Exponential Quantum Spreading in a Class of Kicked Rotor Systems near High-Order Resonances

TL;DR

This paper investigates the mechanisms behind long-lasting quantum exponential spreading in high-order resonance kicked rotor systems, revealing the role of flat-band structures and providing a framework for understanding this phenomenon.

Contribution

It introduces a comprehensive framework using spinor representation and Born-Oppenheimer approximation to explain quantum exponential spreading near high-order resonances.

Findings

Existence of flat-band structures facilitates exponential spreading.

Quantitative predictions based on pseudoclassical maps may be inaccurate.

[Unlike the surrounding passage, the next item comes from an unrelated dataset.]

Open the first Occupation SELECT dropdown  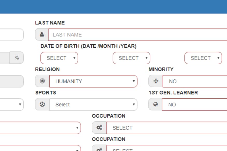tap(167, 128)
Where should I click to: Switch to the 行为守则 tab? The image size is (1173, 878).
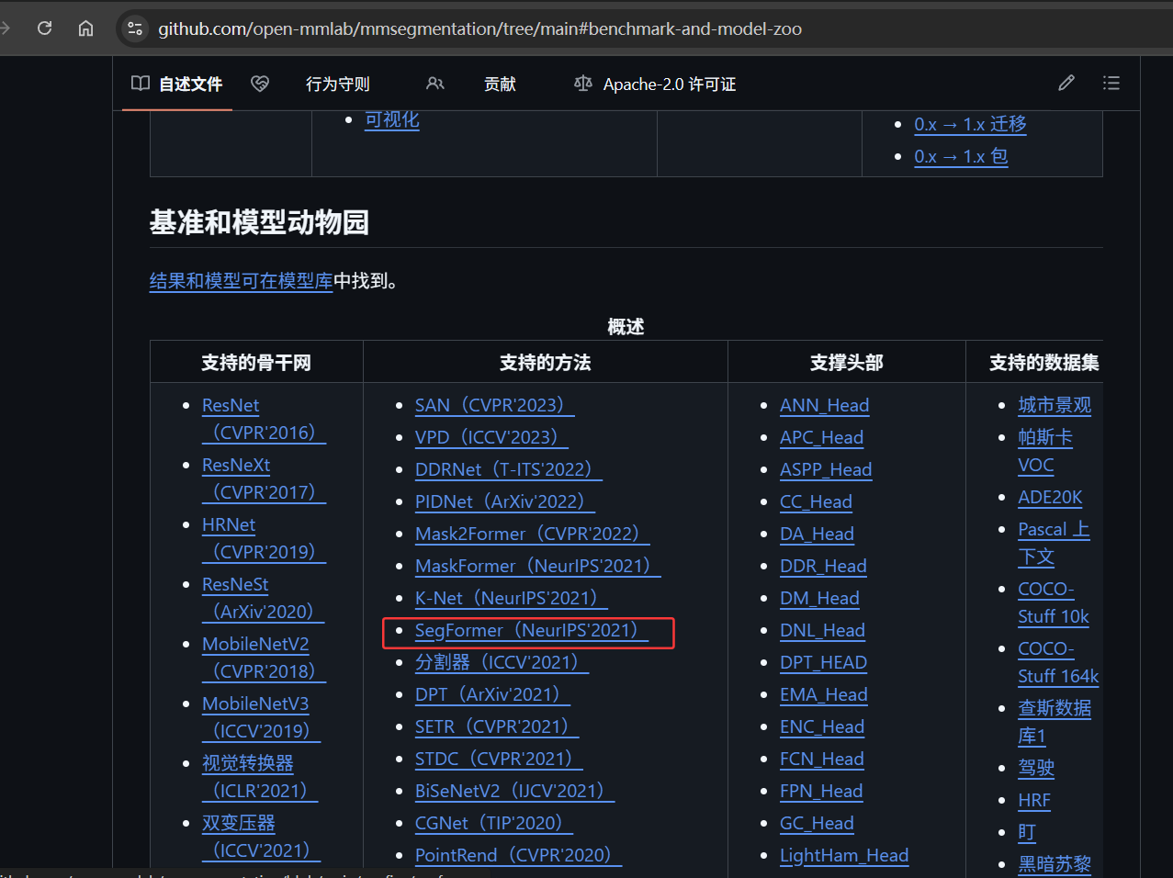[337, 84]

The framework applies to a broader class of high-order resonance conditions.

Abstract

Long-lasting quantum exponential spreading was recently found in a simple but very rich dynamical model, namely, an on-resonance double-kicked rotor model [J. Wang, I. Guarneri, G. Casati, and J. B. Gong, Phys. Rev. Lett. 107, 234104 (2011)]. The underlying mechanism, unrelated to the chaotic motion in the classical limit but resting on quasi-integrable motion in a pseudoclassical limit, is identified for one special case. By presenting a detailed study of the same model, this work offers a framework to explain long-lasting quantum exponential spreading under much more general conditions. In particular, we adopt the so-called "spinor" representation to treat the kicked-rotor dynamics under high-order resonance conditions and then exploit the Born-Oppenheimer approximation to understand the dynamical evolution. It is found that the existence of a flat-band (or an effectively flat-band) is one important feature behind why and how the exponential dynamics emerges. It is also found that a quantitative prediction of the exponential spreading rate based on an interesting and simple pseudoclassical map may be inaccurate. In addition to general interests regarding the question of how exponential behavior in quantum systems may persist for a long time scale, our results should motivate further studies towards a better understanding of high-order resonance behavior in delta-kicked quantum systems.